Les frégates FDI, coûtant un peu plus de 10 milliards de couronnes suédoises (1,07 milliard de dollars) chacune, commenceront à être livrées en 2030. Cette acquisition triplera les capacités de défense aérienne navale de la Suède, offrant de nouvelles protections contre les avions, les drones et les missiles balistiques. Dans le cadre de ses engagements envers l'OTAN, la Suède augmente ses dépenses de défense à 2,8 % du PIB cette année, avec l'objectif d'atteindre 3,5 % d'ici 2030.
Le choix de Naval Group face à des concurrents espagnols et à un consortium anglo-suédois souligne l'importance stratégique d'une livraison rapide et d'une technologie éprouvée dans le climat sécuritaire actuel. Pour Naval Group, l'accord garantit une commande à l'exportation majeure, tandis que pour la Suède, il représente une modernisation pivot de sa flotte de surface, lui permettant de projeter sa puissance à travers la mer Baltique et de contribuer aux missions de l'OTAN dans l'Atlantique Nord et en Méditerranée.
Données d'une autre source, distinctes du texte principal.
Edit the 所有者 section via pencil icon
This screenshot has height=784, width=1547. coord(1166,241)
L'accord marque une modernisation significative pour la marine suédoise, dont les plus grands navires sont actuellement une flotte de corvettes plus petites. Les nouvelles frégates sont nettement plus grandes et équipées pour des missions à longue portée, une nécessité pour son rôle élargi au sein de l'Organisation du traité de l'Atlantique Nord.
Le Premier ministre Ulf Kristersson a déclaré que ces navires sont cruciaux pour protéger la mer Baltique contre les menaces russes et permettront à la marine d'entreprendre des missions plus lointaines. Les frégates seront équipées de systèmes d'armes développés en Suède par des sociétés telles que Saab et l'unité suédoise de BAE Systems, assurant l'intégration avec les industries de défense nationales.
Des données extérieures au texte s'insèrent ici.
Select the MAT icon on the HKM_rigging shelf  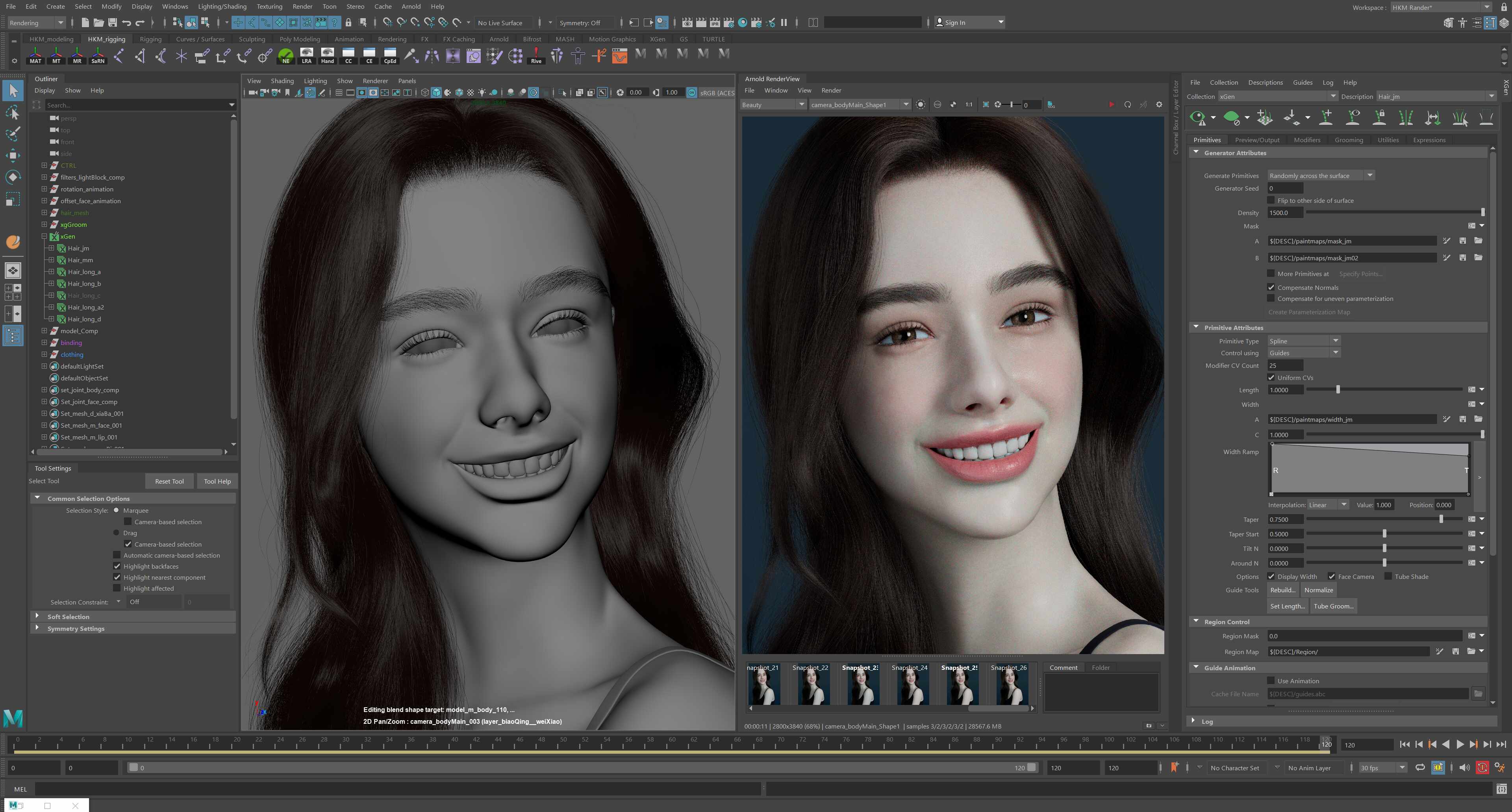(x=35, y=56)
Le choix de la plateforme française FDI (Frégate de Défense et d'Intervention), déjà en service dans les marines française et grecque, s'est fondé sur des délais de livraison rapides et les avantages d'un système éprouvé, selon le ministre suédois de la Défense Pal Jonson. Cette communalité offre un potentiel de partage des coûts futurs pour la maintenance et les mises à niveau entre les pays utilisateurs.
Le contrat est une victoire majeure pour Naval Group, consolidant sa position de contractant naval européen de premier plan. Il souligne également la tendance croissante à la coopération intra-européenne en matière de défense alors que le continent se réarme collectivement. Les soumissionnaires évincés étaient l'espagnol Navantia et une proposition conjointe de la société suédoise Saab et du britannique Babcock.